■ **Activity**:
Scan the data below for the string "share". Copy every line where it appears.

■ **Listed records**:
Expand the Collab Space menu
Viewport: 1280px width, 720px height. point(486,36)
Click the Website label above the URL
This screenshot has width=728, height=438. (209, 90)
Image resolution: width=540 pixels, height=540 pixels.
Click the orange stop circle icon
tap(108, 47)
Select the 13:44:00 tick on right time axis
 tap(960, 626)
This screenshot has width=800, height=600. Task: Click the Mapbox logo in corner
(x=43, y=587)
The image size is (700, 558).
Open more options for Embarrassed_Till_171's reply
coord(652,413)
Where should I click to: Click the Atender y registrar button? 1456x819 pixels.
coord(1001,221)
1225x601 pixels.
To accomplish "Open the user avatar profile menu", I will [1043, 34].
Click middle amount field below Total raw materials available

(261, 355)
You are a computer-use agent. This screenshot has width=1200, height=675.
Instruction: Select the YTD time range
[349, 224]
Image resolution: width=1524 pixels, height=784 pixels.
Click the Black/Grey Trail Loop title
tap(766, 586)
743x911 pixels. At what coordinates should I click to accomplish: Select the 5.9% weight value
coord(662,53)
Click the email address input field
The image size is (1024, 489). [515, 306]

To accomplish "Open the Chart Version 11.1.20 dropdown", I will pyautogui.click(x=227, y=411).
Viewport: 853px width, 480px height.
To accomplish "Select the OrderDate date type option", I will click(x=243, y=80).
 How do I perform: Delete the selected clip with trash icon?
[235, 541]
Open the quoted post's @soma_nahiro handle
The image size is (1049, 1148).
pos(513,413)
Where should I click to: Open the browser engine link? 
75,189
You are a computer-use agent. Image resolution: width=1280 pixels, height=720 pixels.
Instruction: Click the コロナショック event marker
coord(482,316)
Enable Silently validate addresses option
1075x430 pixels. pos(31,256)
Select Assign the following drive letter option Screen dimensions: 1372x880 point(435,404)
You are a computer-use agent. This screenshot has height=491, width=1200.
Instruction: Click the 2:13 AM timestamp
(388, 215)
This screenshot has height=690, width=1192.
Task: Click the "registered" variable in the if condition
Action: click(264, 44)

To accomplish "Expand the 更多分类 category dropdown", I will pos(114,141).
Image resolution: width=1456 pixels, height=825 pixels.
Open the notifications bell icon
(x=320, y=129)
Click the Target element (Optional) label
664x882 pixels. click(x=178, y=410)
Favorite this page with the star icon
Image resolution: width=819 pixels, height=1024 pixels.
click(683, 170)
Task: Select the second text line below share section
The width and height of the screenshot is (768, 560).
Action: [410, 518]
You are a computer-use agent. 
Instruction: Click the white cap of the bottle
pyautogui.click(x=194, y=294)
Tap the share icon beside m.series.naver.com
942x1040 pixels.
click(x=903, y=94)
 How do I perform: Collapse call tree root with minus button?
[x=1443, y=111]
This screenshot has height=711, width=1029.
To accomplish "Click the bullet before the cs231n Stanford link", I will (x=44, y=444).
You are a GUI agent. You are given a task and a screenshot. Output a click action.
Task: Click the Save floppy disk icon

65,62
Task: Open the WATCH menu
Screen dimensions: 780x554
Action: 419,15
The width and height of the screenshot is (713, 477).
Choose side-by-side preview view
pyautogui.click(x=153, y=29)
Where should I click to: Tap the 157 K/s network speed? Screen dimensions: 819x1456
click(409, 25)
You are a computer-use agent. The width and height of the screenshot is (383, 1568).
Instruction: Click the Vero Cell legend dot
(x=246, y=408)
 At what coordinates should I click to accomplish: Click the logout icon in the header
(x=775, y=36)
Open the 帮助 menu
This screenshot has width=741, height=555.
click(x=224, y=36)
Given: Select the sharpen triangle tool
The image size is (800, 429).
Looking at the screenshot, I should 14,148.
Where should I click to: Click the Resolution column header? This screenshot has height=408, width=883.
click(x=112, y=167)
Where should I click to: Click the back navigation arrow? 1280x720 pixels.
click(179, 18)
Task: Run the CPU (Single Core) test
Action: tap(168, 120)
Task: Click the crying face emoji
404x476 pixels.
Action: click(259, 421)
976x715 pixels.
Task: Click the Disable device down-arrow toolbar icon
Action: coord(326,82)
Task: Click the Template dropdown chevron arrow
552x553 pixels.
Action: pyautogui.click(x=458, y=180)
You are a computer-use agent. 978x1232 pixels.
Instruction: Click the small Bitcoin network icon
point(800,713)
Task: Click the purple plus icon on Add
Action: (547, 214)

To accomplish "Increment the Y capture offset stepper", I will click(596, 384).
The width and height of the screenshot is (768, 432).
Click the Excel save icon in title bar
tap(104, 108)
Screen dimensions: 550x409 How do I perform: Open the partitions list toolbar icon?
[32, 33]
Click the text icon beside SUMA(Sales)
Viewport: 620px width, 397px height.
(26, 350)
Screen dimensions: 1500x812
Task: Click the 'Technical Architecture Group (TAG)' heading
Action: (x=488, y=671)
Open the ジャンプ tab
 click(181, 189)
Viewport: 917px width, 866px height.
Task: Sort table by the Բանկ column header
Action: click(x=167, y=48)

■ **Exercise answer**:
Task: Select the second text line below share section
Tap the share icon beside m.series.naver.com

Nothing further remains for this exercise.